TASK TO CARRY OUT:
The required result is each line of the entries below containing the string "screenshot".

INFORMATION GIVEN:
....

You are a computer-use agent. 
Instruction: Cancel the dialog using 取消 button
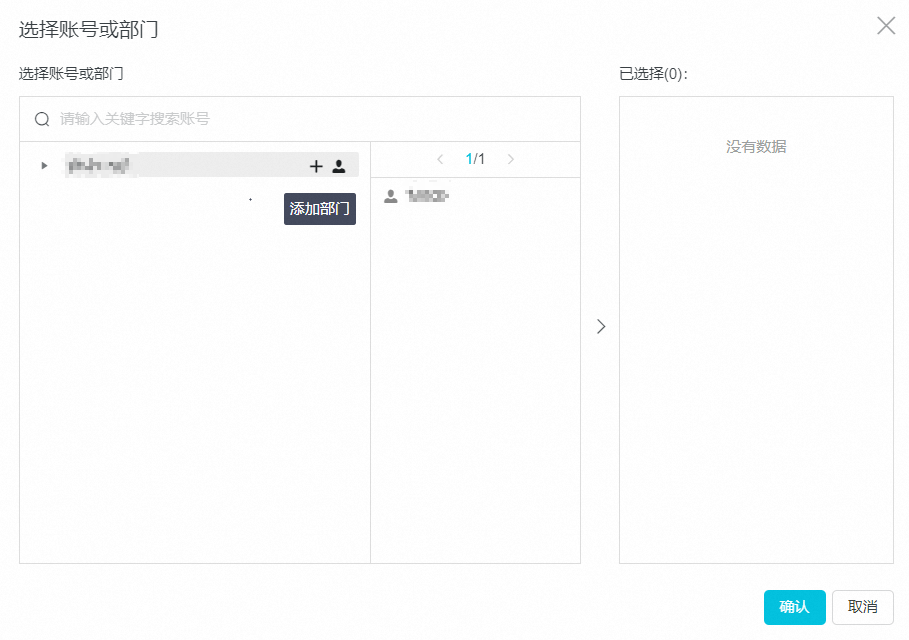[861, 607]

....

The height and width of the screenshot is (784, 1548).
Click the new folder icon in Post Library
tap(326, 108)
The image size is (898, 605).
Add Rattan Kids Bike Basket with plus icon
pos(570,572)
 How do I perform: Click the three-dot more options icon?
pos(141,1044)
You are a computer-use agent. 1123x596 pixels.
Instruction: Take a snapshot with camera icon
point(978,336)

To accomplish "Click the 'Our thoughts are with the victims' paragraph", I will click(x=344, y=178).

....

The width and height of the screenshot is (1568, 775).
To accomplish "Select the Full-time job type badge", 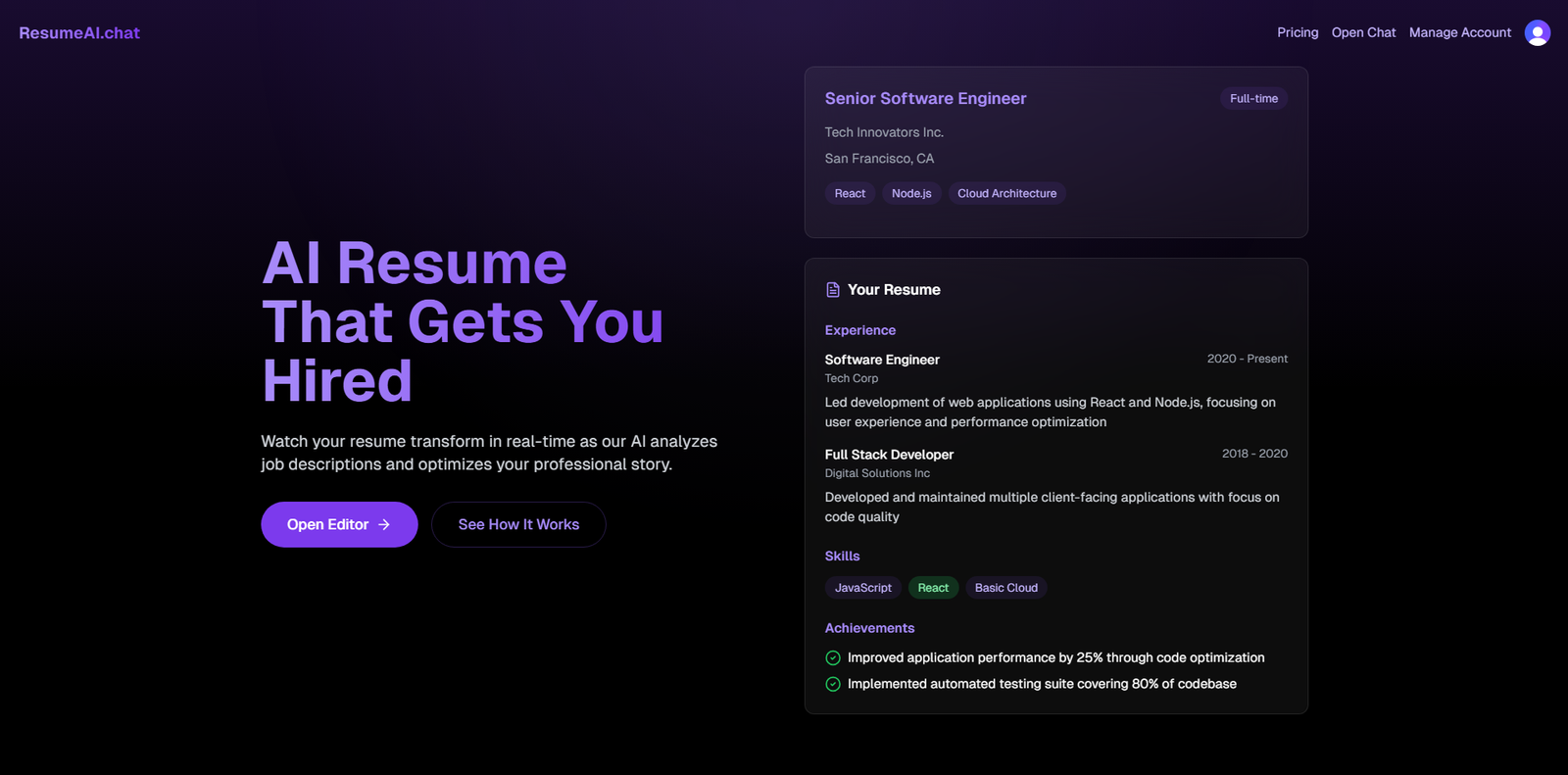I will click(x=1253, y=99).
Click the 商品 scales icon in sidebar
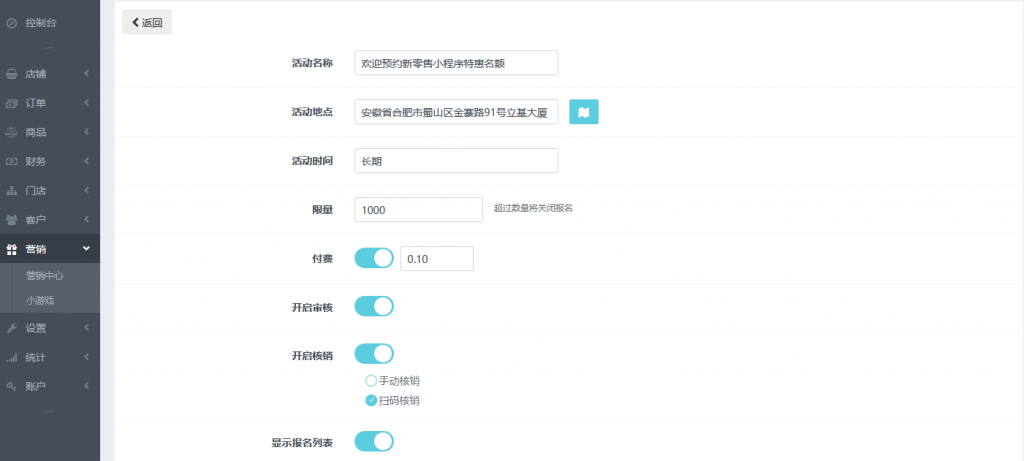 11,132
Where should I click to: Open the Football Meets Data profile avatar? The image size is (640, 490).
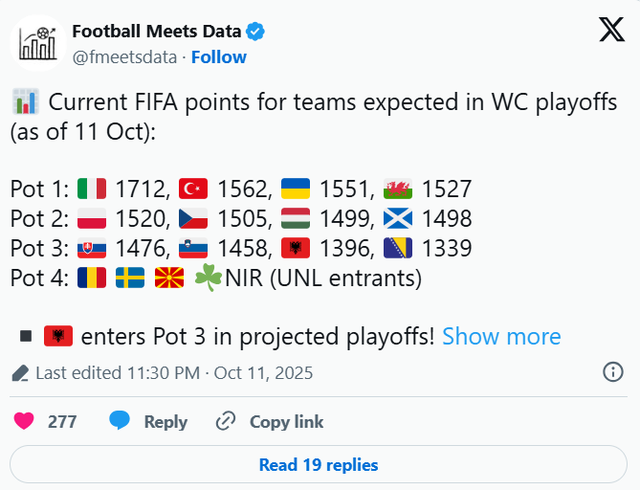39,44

....

ANSWER SECTION:
The height and width of the screenshot is (784, 1548).
The width and height of the screenshot is (1568, 775).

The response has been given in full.